Given exercise A
Could you reproduce the three records below word for word, leaving out the pictures?

Text extract
^^^^
My next boat, that I built when I was 16, was lighter and unsinkable. To achieve the latter goal, I sealed off an entire section of the hull, forward of a bulkhead. With an 18-horsepower outboard on the back (the boat didn’t warrant anything bigger than 10-horsepower) it rose up onto the outboard motor’s planning fins, flying over the water—wow! And when it flipped, we never had to dive for our borrowed outboard; I’ve been a fan of hull flotation since.
And it was these boats that set me on a course for a lifetime of sailing, a lifetime during which I have enjoyed myself thoroughly.
—Captain Don McGaffey, Sweetwater, Anchor Bay, Michigan
Captain Don, I can’t decide whether your letter was inspired by “A Very Early Fiberglass Cat” or my “Put It to the Readers” question. No matter, we dive into those responses next. –Eds.
Last month, I put it to the readers about the use of inflatable emergency bladders to keep sailboats from sinking. I asked whether you think these will be built standard into production sailboats in the future. I asked whether, headed out to cross an ocean, and given the choice of either an inflatable emergency bladder or a conventional inflatable liferaft, which would you choose?
^^^^
Dataset excerpts

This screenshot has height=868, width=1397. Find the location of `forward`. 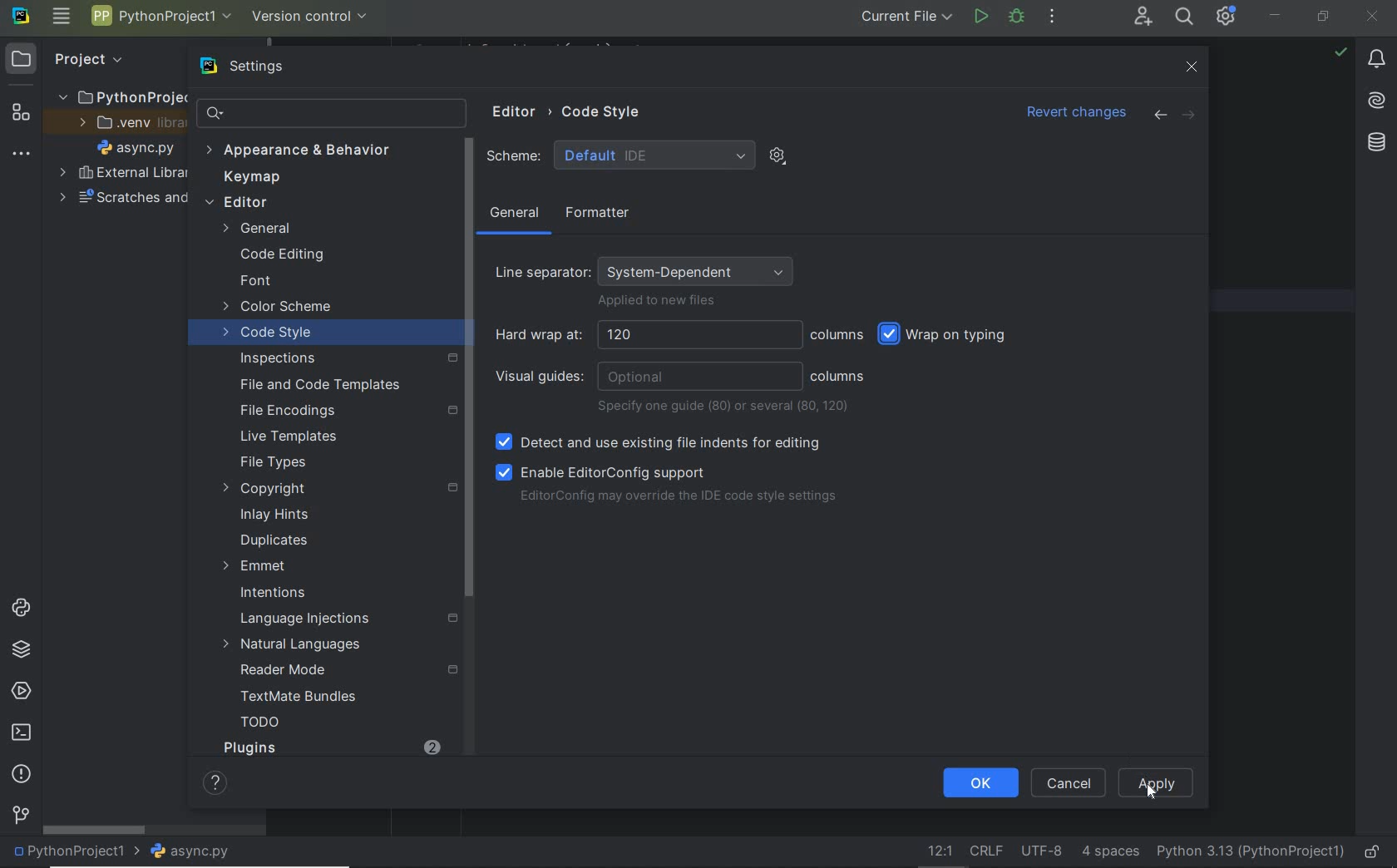

forward is located at coordinates (1192, 115).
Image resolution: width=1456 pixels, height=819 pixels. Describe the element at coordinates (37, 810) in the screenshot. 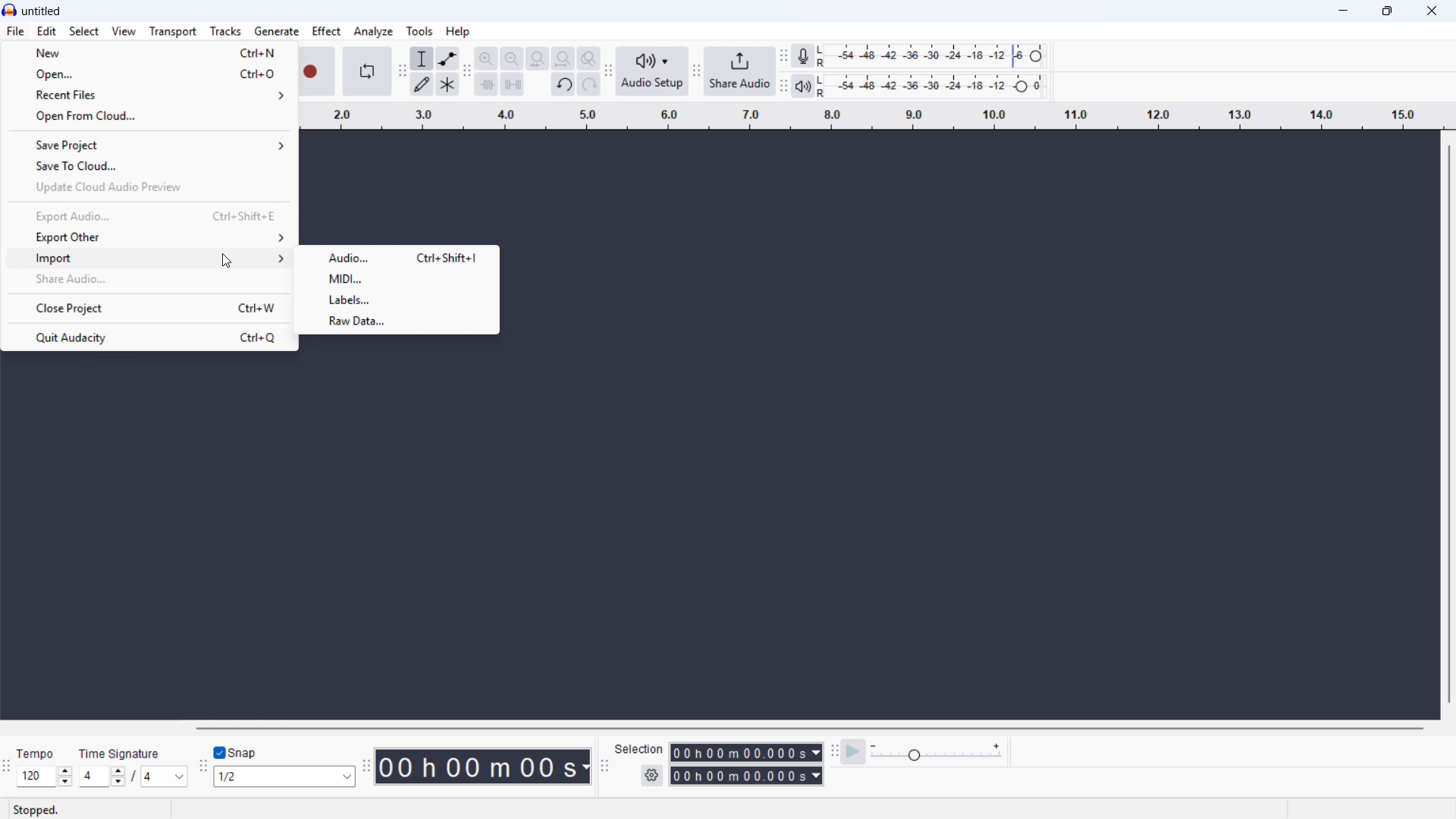

I see `Status: stopped` at that location.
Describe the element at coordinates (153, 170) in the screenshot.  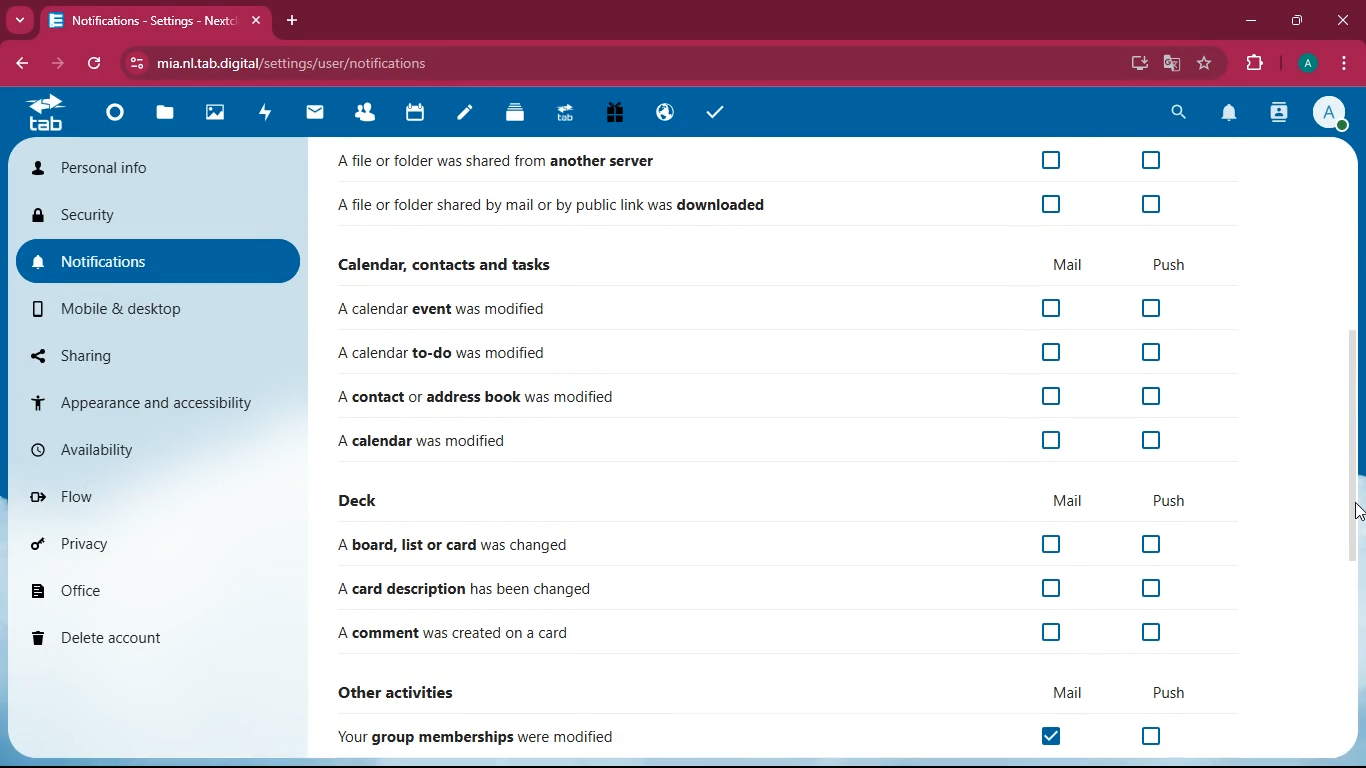
I see `personal info` at that location.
^^^^
Given exercise B
Can you carry on the text above about boat flotation, starting after its last sentence?

Right answer A
This screenshot has height=868, width=1397. Find the location of `forward`. 

forward is located at coordinates (1192, 115).
Image resolution: width=1456 pixels, height=819 pixels. Describe the element at coordinates (37, 810) in the screenshot. 

I see `Status: stopped` at that location.
Describe the element at coordinates (153, 170) in the screenshot.  
I see `personal info` at that location.

Right answer B
I’m going to give Steve Laydon the first word, just because…
—Michael Robertson, Editor
I love that BRS has created this product! I came up with the idea myself years ago and was shocked and surprised that no one had invented and commercialized it first. It seems like a no-brainer to me. Stay with the boat and all your provisions rather than getting blown randomly around some large body of water with limited supplies. You probably still want the liferaft, for weather protection, but tether it to your swamped mothership. In some scenarios, it might even allow a crew to make repairs and salvage the boat instead of scuttling it and littering the seafloor. And how often does a life raft not inflate fully or perform as needed when needed? I don’t like the idea of putting all my eggs in that one floating basket.
I’d love to see more info on the product in Good Old Boat.
BRS is a great idea which should be incorporated, especially with the ever-increasing likelihood of hitting floating debris.
Regarding the Boat Recovery System, I’ve always had another idea about keeping a boat afloat after flooding. Why don’t manufacturers make a fin keel that can be quick-released, so the hull can be made buoyant with just a few compartments sealed or ridged foam plastic added to void spaces? Using the mechanical advantage of levers, a simple pin, and trigger wouldn’t be too difficult to design so that would be solid until released, and easy to release.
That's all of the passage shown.